PROBLEM DESCRIPTION:
Begin at the line containing "Given: Go to home feed via house icon" in the entries below and end at the line containing "You are a computer-use agent. Viewport: 1344px"; transcribe that range exactly and nothing outside it.

[DATA TO PROCESS Boundary: Start]

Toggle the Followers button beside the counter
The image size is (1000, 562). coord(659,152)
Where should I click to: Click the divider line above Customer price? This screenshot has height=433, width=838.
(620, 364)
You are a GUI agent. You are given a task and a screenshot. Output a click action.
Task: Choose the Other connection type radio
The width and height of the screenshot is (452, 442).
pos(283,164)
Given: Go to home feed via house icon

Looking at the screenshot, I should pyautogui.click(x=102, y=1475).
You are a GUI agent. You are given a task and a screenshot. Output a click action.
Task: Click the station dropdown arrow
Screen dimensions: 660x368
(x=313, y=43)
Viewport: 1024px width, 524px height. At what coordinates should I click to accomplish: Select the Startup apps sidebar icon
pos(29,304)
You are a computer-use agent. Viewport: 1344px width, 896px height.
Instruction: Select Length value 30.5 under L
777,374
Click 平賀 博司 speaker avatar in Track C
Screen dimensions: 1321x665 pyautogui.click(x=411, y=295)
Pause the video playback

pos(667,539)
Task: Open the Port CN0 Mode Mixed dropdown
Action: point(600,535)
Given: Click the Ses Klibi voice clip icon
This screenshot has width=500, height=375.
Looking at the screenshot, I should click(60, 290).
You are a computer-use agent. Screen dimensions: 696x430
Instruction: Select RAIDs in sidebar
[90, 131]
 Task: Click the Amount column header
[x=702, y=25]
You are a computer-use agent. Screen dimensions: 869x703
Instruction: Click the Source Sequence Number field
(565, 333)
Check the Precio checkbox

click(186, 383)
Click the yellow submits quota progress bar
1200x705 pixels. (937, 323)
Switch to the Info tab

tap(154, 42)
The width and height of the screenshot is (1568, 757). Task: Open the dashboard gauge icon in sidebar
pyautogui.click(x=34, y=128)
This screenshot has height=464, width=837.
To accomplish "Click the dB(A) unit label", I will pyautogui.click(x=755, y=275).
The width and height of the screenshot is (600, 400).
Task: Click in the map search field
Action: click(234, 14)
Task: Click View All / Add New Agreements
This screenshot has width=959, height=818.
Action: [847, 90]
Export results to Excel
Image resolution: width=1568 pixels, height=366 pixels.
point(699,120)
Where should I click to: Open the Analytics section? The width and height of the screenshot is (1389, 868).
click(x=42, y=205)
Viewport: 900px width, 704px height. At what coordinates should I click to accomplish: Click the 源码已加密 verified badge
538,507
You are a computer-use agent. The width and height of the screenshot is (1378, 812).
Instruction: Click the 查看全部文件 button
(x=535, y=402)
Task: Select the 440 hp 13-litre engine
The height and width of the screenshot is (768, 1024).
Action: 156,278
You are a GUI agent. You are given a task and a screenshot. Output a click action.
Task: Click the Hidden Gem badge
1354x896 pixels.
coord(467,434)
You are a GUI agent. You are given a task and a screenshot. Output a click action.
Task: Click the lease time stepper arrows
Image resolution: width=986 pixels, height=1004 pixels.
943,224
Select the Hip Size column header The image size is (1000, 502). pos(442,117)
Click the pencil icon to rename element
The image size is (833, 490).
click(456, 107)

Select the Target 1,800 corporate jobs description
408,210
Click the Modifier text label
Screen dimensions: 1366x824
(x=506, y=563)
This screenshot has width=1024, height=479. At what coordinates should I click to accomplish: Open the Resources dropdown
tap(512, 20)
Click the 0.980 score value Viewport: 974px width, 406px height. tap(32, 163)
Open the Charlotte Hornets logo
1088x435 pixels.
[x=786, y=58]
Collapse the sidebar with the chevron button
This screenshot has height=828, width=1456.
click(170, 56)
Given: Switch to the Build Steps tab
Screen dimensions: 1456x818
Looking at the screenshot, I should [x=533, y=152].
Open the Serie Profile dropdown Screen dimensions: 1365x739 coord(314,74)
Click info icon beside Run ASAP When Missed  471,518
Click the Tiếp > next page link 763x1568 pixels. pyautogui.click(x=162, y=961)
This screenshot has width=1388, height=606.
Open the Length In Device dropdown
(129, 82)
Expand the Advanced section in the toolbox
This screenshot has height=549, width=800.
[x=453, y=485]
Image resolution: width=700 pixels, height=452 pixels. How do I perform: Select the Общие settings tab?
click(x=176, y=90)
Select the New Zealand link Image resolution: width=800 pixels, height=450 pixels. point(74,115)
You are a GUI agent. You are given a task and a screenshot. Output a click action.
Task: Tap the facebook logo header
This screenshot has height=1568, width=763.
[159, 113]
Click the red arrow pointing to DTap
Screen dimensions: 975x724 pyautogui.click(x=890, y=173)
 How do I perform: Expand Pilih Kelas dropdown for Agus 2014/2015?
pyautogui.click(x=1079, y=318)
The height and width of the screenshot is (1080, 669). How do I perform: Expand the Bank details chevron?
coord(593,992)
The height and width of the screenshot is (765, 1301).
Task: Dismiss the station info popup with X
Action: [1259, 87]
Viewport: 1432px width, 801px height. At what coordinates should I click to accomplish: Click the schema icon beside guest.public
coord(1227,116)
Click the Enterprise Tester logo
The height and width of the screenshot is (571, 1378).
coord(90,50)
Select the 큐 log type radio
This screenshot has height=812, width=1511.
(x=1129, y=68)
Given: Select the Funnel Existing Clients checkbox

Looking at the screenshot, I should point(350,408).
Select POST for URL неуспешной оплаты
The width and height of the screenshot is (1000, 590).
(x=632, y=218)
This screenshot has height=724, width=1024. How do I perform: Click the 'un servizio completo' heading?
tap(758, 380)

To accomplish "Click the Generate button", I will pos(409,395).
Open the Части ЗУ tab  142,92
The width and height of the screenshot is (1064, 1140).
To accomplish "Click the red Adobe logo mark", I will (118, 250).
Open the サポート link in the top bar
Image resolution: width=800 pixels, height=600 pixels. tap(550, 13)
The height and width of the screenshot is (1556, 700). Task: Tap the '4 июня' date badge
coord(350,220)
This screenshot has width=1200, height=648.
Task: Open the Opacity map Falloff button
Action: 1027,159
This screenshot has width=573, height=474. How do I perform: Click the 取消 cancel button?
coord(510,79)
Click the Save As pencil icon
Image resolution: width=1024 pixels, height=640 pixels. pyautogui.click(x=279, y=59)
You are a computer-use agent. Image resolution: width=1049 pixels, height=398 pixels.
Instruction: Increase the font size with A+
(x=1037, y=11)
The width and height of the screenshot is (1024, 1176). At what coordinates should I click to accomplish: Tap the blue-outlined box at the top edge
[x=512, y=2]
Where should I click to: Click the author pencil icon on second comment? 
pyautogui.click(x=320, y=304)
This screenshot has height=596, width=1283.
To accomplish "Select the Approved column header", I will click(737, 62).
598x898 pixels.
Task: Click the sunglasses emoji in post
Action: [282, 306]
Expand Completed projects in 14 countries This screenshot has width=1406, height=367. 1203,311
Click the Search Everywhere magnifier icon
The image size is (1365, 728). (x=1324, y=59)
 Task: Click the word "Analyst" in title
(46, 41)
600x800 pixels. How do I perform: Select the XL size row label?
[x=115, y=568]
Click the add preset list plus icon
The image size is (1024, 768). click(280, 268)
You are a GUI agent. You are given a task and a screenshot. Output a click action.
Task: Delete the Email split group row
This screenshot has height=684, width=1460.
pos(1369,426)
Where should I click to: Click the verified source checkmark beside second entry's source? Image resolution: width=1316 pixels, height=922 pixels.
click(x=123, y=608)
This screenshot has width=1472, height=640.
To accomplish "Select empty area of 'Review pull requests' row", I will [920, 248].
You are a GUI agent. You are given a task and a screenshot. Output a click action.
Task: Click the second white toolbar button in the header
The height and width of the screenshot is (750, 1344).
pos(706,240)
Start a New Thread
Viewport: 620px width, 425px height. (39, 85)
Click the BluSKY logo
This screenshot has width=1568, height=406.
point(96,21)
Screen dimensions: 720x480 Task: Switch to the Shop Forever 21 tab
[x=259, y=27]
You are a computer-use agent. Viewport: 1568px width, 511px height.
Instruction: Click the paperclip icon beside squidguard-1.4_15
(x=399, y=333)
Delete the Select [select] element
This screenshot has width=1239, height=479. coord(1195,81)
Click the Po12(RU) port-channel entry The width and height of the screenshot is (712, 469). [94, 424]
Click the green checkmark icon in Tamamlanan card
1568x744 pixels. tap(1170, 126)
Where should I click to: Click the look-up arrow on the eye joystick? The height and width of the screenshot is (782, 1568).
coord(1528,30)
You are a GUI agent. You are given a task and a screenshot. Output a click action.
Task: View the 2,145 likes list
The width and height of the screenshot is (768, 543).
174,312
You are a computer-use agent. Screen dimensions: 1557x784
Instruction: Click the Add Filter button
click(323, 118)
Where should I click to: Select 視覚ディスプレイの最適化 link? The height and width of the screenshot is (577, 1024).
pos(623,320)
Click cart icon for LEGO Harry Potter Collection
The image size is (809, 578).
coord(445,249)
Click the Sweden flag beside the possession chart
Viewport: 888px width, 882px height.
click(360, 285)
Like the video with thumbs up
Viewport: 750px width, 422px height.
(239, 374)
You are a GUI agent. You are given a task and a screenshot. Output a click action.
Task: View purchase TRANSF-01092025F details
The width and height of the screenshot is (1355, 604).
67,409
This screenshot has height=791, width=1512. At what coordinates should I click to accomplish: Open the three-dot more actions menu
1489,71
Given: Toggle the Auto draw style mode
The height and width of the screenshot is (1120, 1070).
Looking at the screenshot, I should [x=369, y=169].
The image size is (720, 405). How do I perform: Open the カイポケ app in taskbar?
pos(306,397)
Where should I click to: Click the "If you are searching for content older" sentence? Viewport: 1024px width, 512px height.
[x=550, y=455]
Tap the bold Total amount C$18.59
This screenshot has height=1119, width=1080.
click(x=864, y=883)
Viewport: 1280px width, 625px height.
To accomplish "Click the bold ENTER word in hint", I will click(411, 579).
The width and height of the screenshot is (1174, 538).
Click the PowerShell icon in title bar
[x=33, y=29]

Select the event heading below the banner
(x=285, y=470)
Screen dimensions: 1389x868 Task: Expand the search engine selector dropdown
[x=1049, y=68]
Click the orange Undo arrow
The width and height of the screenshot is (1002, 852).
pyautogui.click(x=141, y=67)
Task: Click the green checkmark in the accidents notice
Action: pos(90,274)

[DATA TO PROCESS Boundary: End]

WORKED SOLUTION:
Given: Go to home feed via house icon

Looking at the screenshot, I should pyautogui.click(x=102, y=1475).
You are a GUI agent. You are given a task and a screenshot. Output a click action.
Task: Click the station dropdown arrow
Screen dimensions: 660x368
(x=313, y=43)
Viewport: 1024px width, 524px height. At what coordinates should I click to accomplish: Select the Startup apps sidebar icon
pos(29,304)
You are a computer-use agent. Viewport: 1344px width, 896px height.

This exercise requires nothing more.